To install the library, run pip install unstructured_api_tools.

Developer Quick Start

  • Using pyenv to manage virtualenv's is recommended

    • Mac install instructions. See here for more detailed instructions.
      • brew install pyenv-virtualenv
      • pyenv install 3.8.15
    • Linux instructions are available here.
  • Create a virtualenv to work in and activate it, e.g. for one named unstructured_api_tools:

    pyenv virtualenv 3.8.15 unstructured_api_tools
    pyenv activate unstructured_api_tools

  • Run make install-project-local

Usage

Use the CLI command to convert pipeline notebooks to scripts, for example:

unstructured_api_tools convert-pipeline-notebooks \
  --input-directory pipeline-family-sec-filings/pipeline-notebooks \
  --output-directory pipeline-family-sec-filings/prepline_sec_filings/api \
  --pipeline-family sec-filings \
  --semver 0.2.1

If you do not provide the pipeline-family and semver arguments, those values are parsed from preprocessing-pipeline-family.yaml. You can provide the preprocessing-pipeline-family.yaml file explicitly with --config-filename or the PIPELINE_FAMILY_CONFIG environment variable. If neither of those is specified, the fallback is to use the preprocessing-pipeline-family.yaml file in the current working directory.

The API file undergoes black, flake8 and mypy checks after being generated. If you want flake8 to ignore specific errors, you can specify them through the CLI with --flake8-ignore F401, E402. See the flake8 docs for a full list of error codes.

Conversion from pipeline_api to FastAPI

The command described in Usage generates a FastAPI API route for each pipeline_api function defined in the notebook. The signature of the pipeline_api method determines what parameters the generated FastAPI accepts.

Currently, only plain text file uploads are supported and as such the first argument must always be text, but support for multiple files and binary files is coming soon!

In addition, any number of string array parameters may be specified. Any kwarg beginning with m_ indicates a multi-value string parameter that is accepted by the FastAPI API.

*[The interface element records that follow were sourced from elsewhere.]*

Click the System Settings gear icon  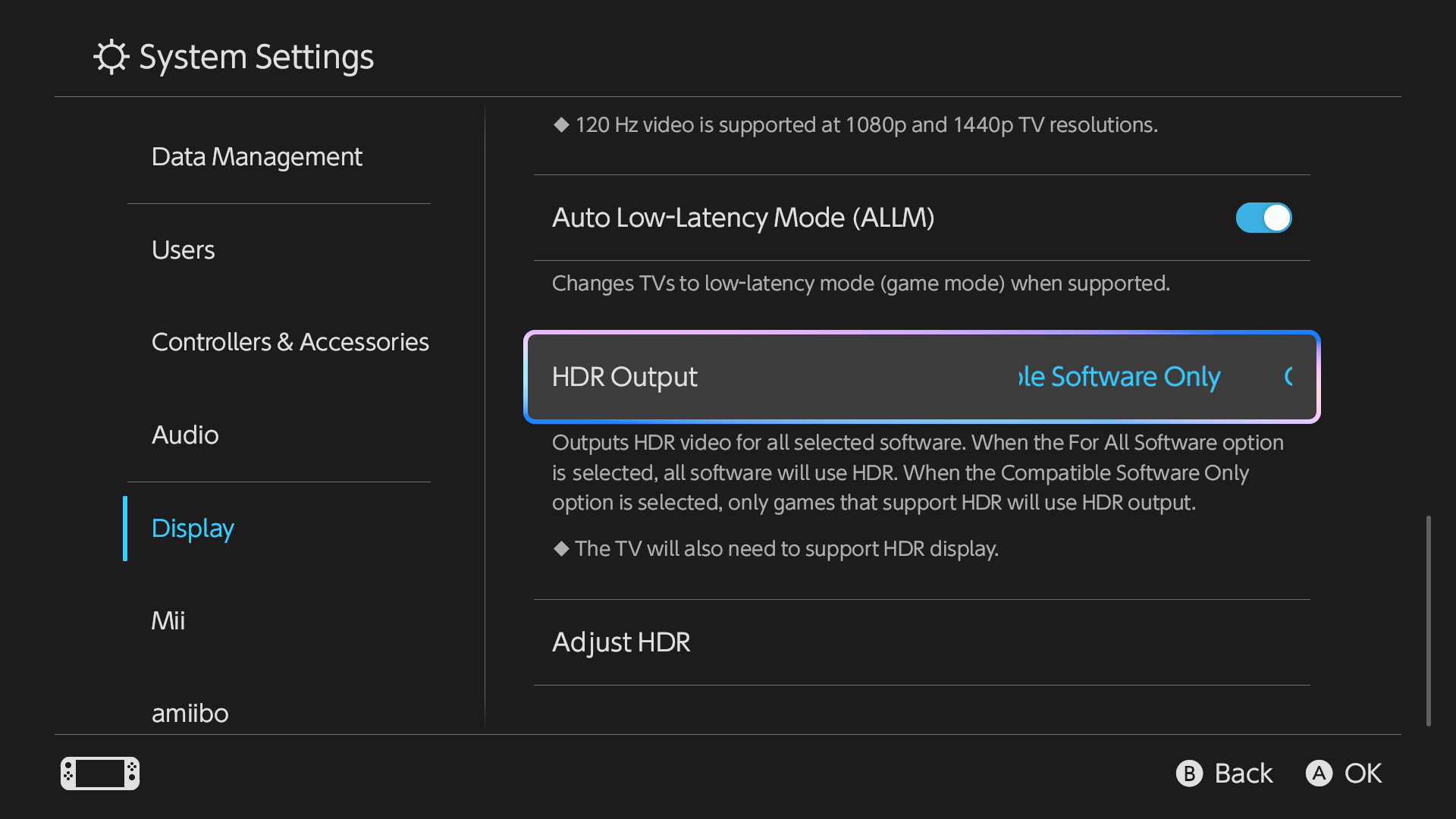[x=111, y=57]
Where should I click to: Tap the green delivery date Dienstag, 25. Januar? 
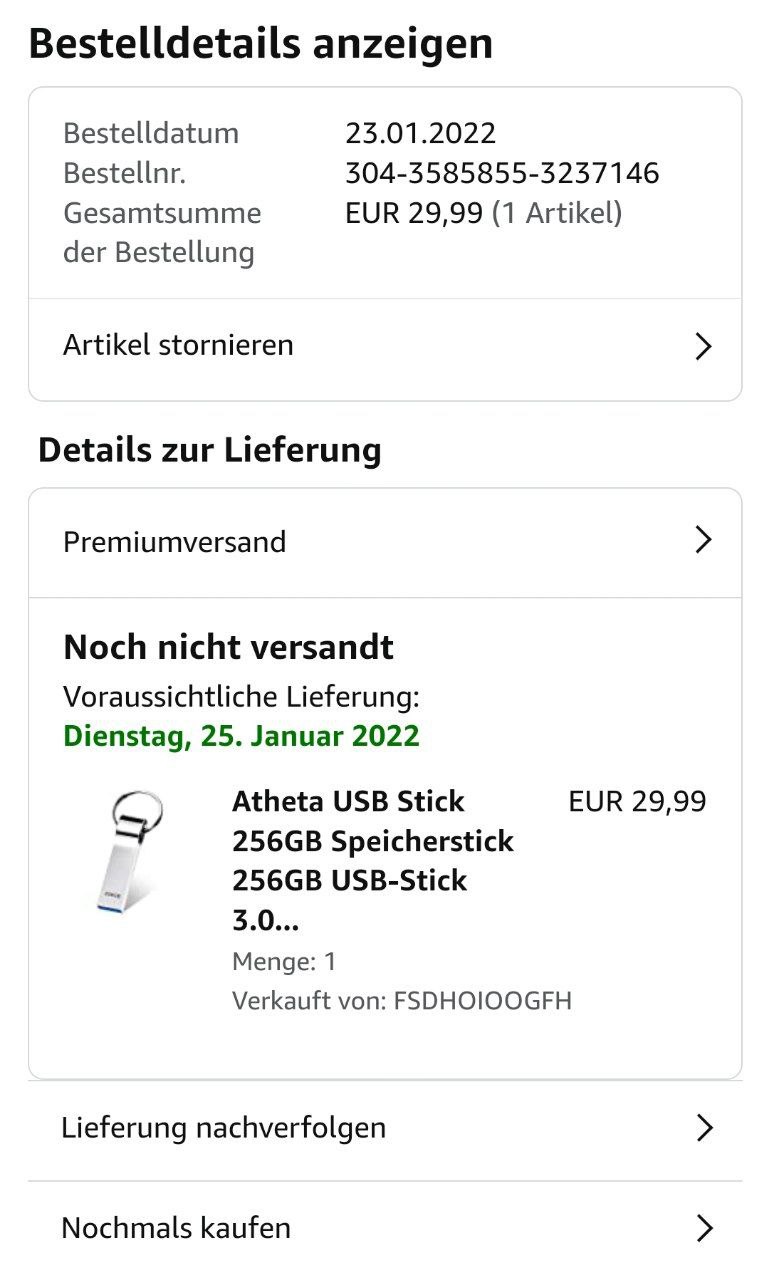tap(241, 737)
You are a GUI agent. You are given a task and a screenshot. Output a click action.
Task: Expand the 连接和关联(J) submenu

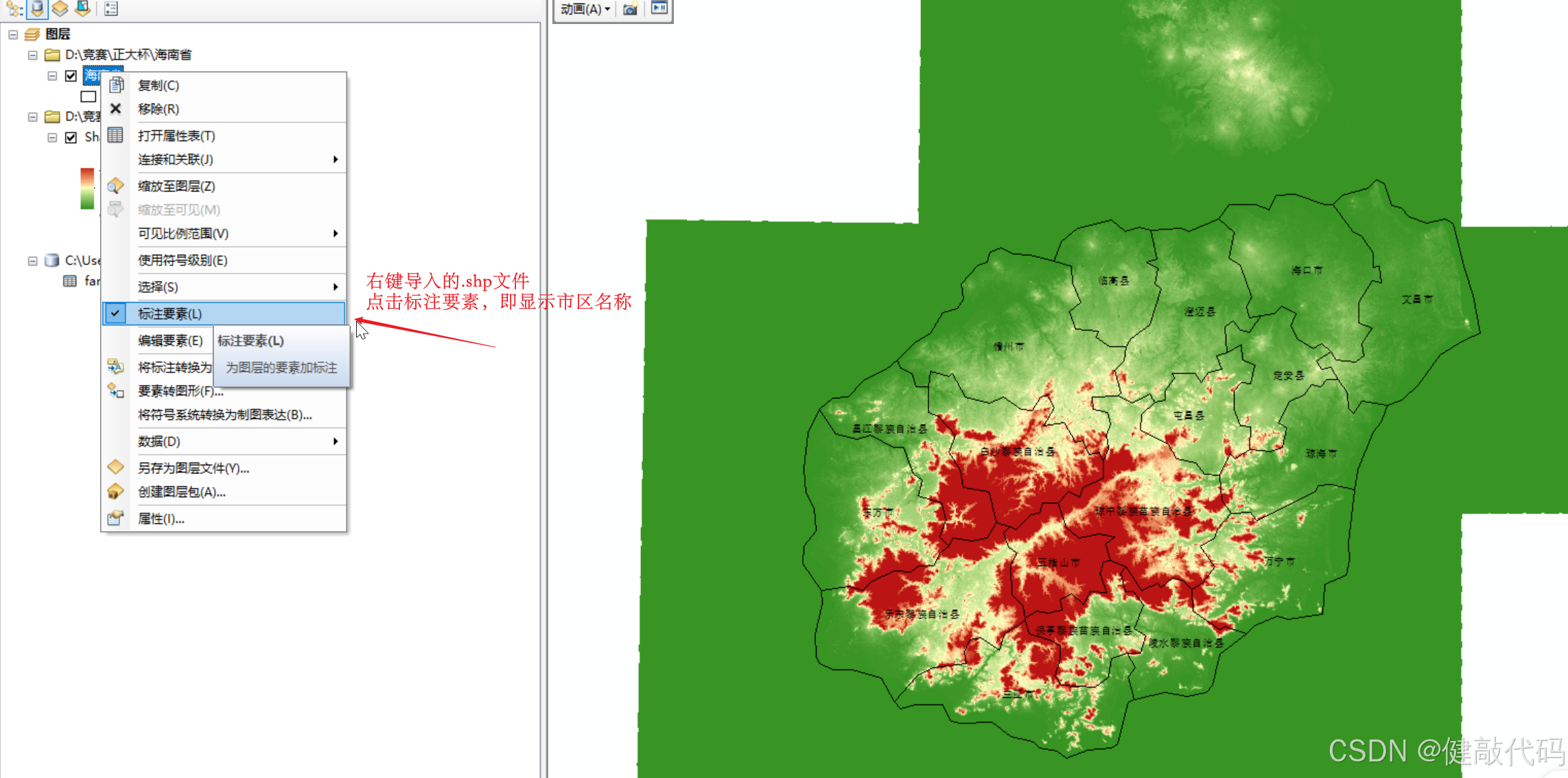[x=237, y=159]
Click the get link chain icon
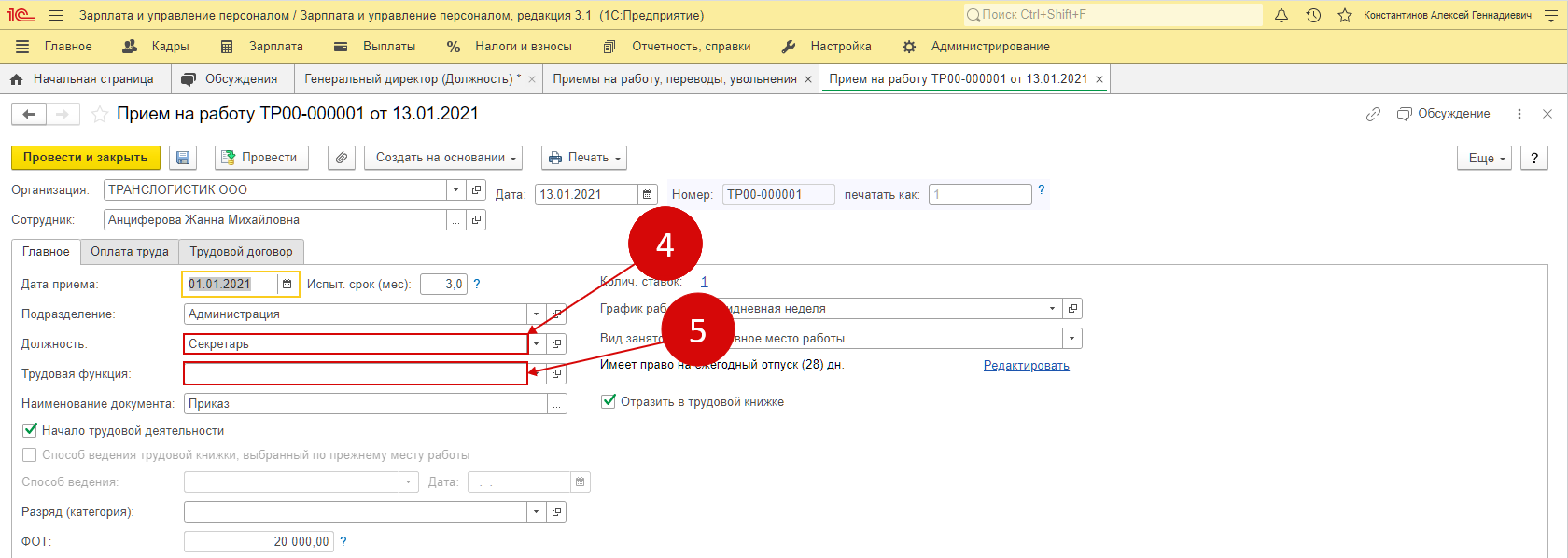Screen dimensions: 1568x558 1373,114
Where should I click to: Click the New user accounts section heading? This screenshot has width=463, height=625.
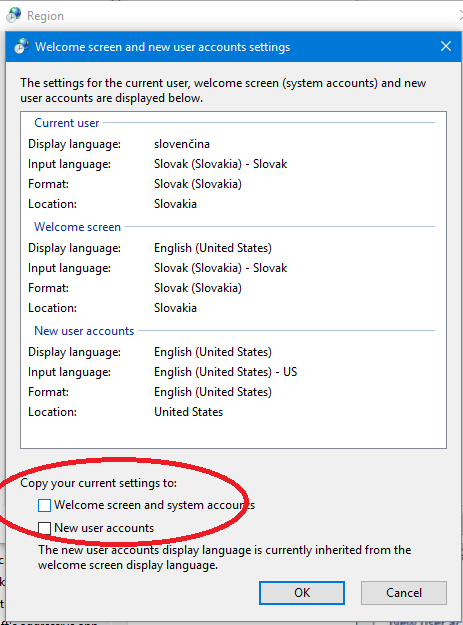click(x=84, y=331)
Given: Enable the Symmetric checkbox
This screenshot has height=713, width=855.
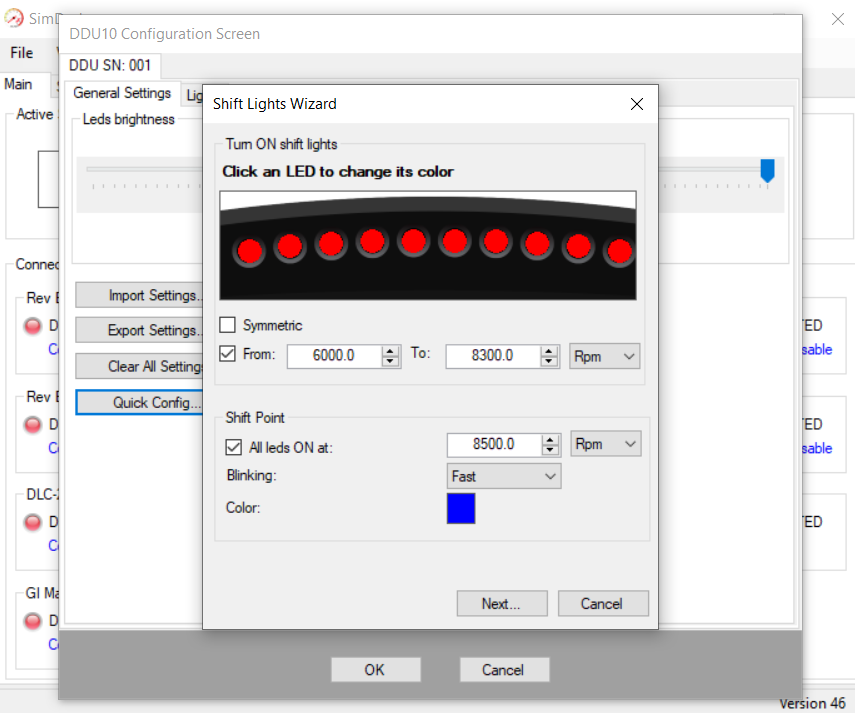Looking at the screenshot, I should click(228, 325).
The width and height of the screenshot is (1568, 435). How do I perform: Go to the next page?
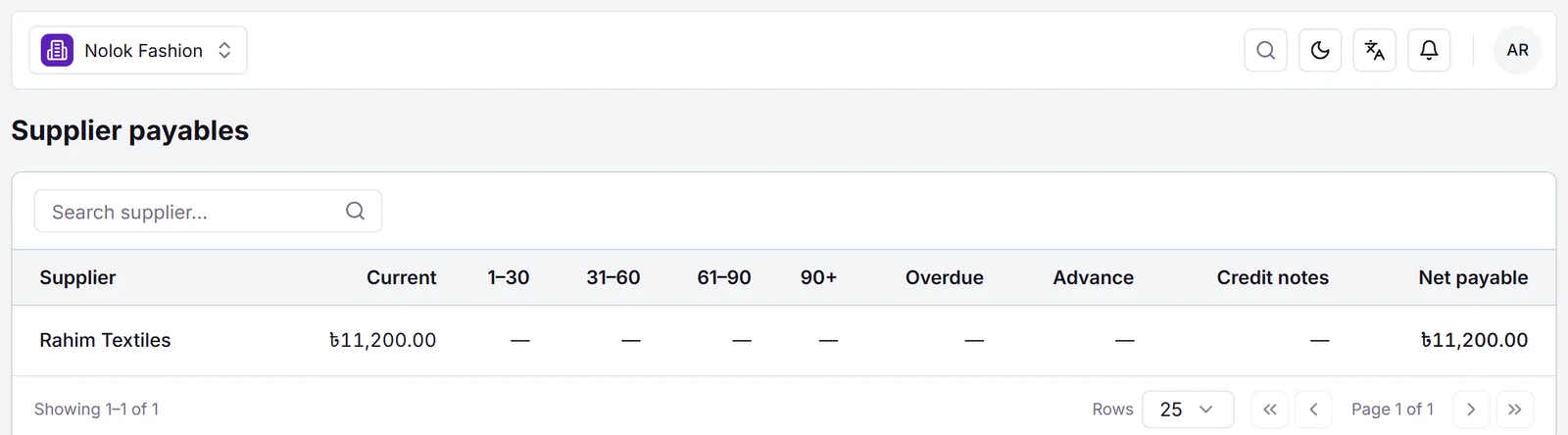tap(1471, 409)
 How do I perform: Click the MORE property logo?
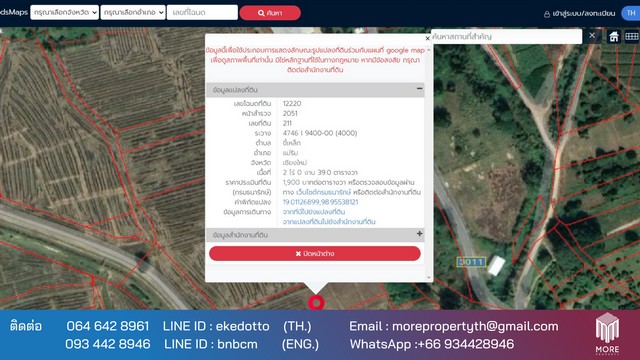point(607,334)
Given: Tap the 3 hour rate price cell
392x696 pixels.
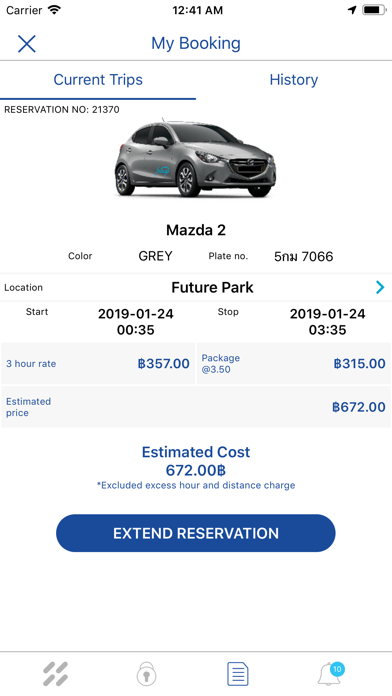Looking at the screenshot, I should (98, 364).
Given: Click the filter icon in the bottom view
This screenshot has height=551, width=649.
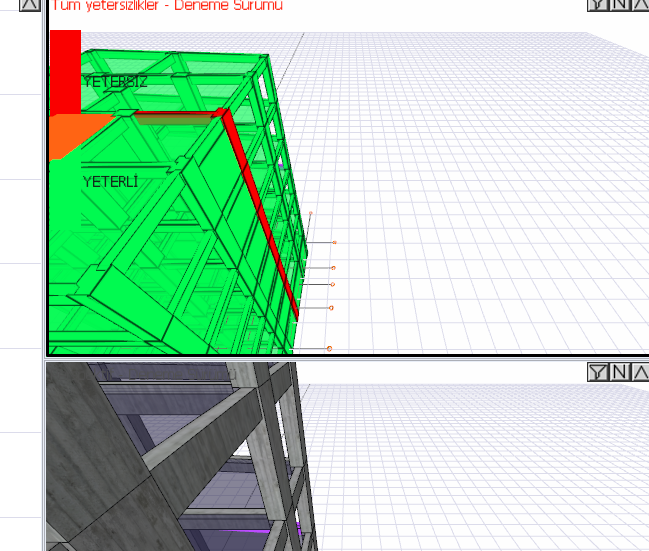Looking at the screenshot, I should click(x=597, y=372).
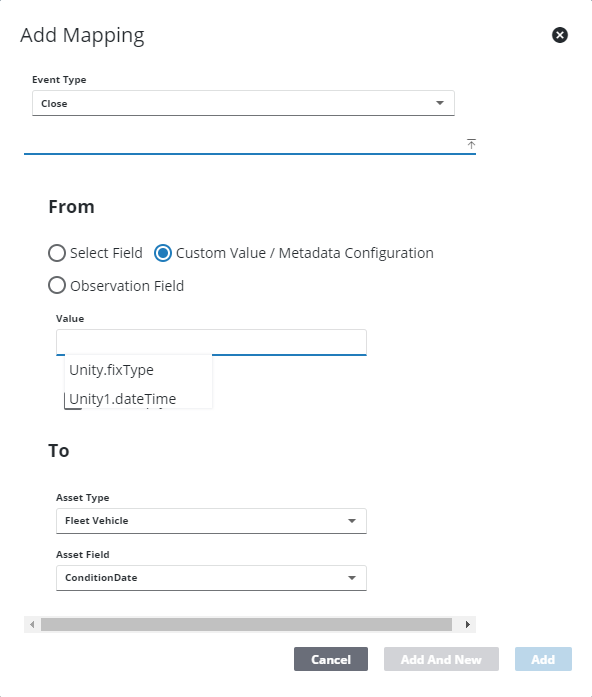Click the Asset Field caret arrow
The image size is (592, 697).
(x=352, y=578)
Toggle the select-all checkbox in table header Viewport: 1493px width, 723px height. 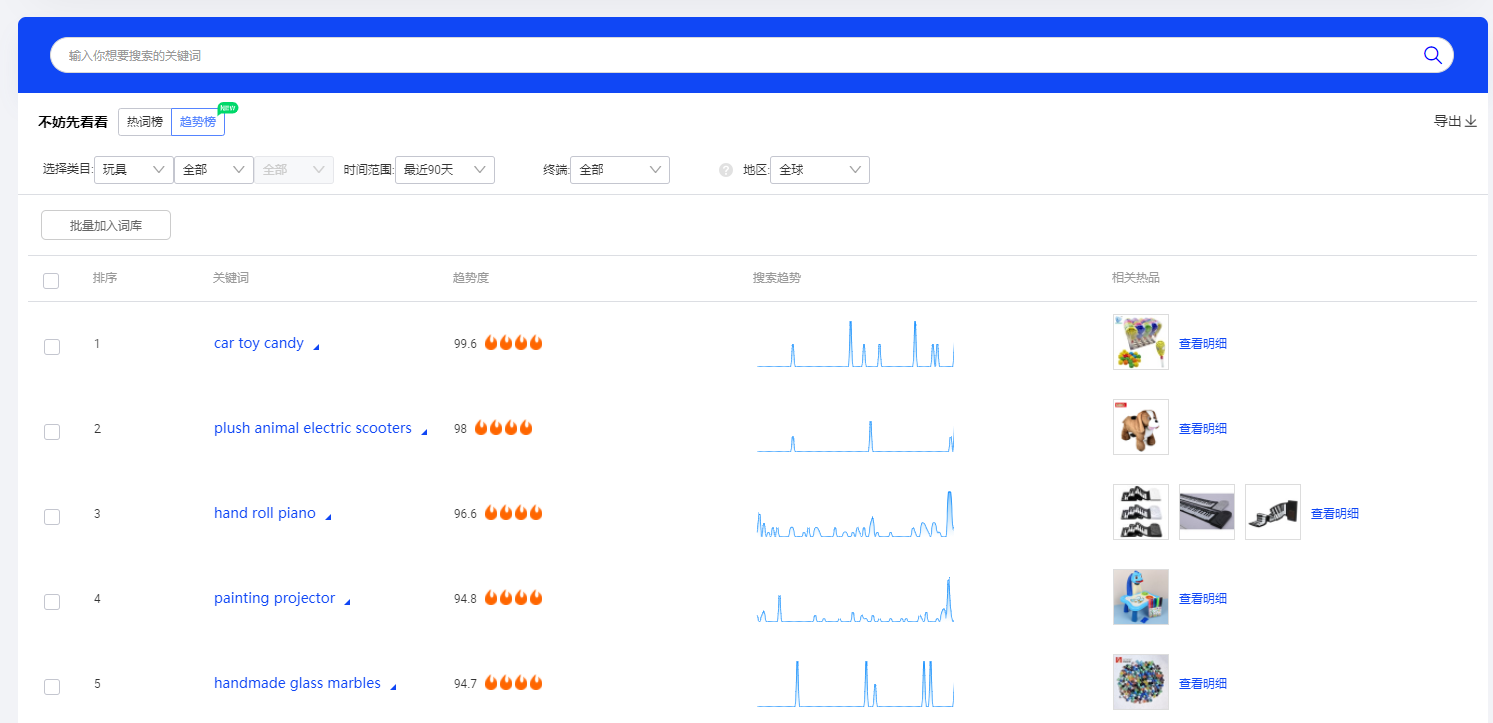tap(51, 281)
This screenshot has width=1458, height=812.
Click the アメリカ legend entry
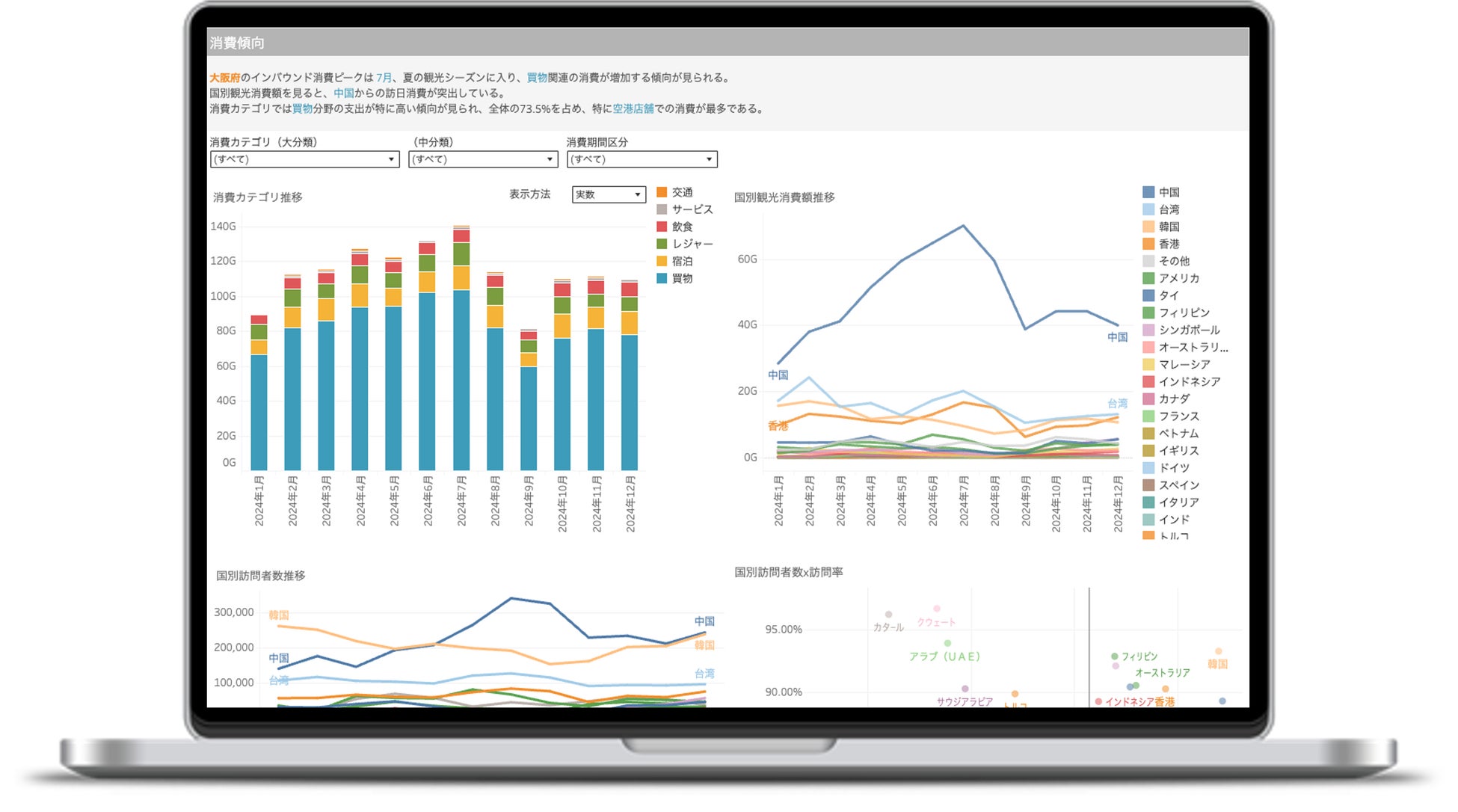point(1178,278)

For example, in a notebook containing:

def pipeline_api(text, m_subject=[], m_name=[]):

text represents the content of a file posted to the FastAPI API, and the m_subject and m_name keyword args represent optional parameters that may be posted to the API as well, both allowing multiple string parameters. A curl request against such an API could look like this:

curl -X 'POST' \
  'https://<hostname>/<pipeline-family-name>/<pipeline-family-version>/<api-name>' \
  -H 'accept: application/json'  \
  -H 'Content-Type: multipart/form-data' \
  -F 'file=@file-to-process.txt' \
  -F 'subject=art' \
  -F 'subject=history'
  -F 'subject=math' \
  -F 'name=feynman'

In addition, you can specify the response type if pipeline_api can support both "application/json" and "text/csv" as return types.

For example, in a notebook containing a kwarg response_type:

def pipeline_api(text, response_type="text/csv", m_subject=[], m_name=[]):

The consumer of the API may then specify "text/csv" as the requested response content type with the usual HTTP Accept header, e.g. Accept: application/json or Accept: text/csv.

Security Policy

See our security policy for information on how to report security vulnerabilities.

Learn more

Section Description
Company Website Unstructured.io product and company info

Project details


Download files

Download the file for your platform. If you're not sure which to choose, learn more about installing packages.

Source Distribution

unstructured_api_tools-0.10.10.tar.gz (21.7 kB view details)

Uploaded Source

Built Distribution

If you're not sure about the file name format, learn more about wheel file names.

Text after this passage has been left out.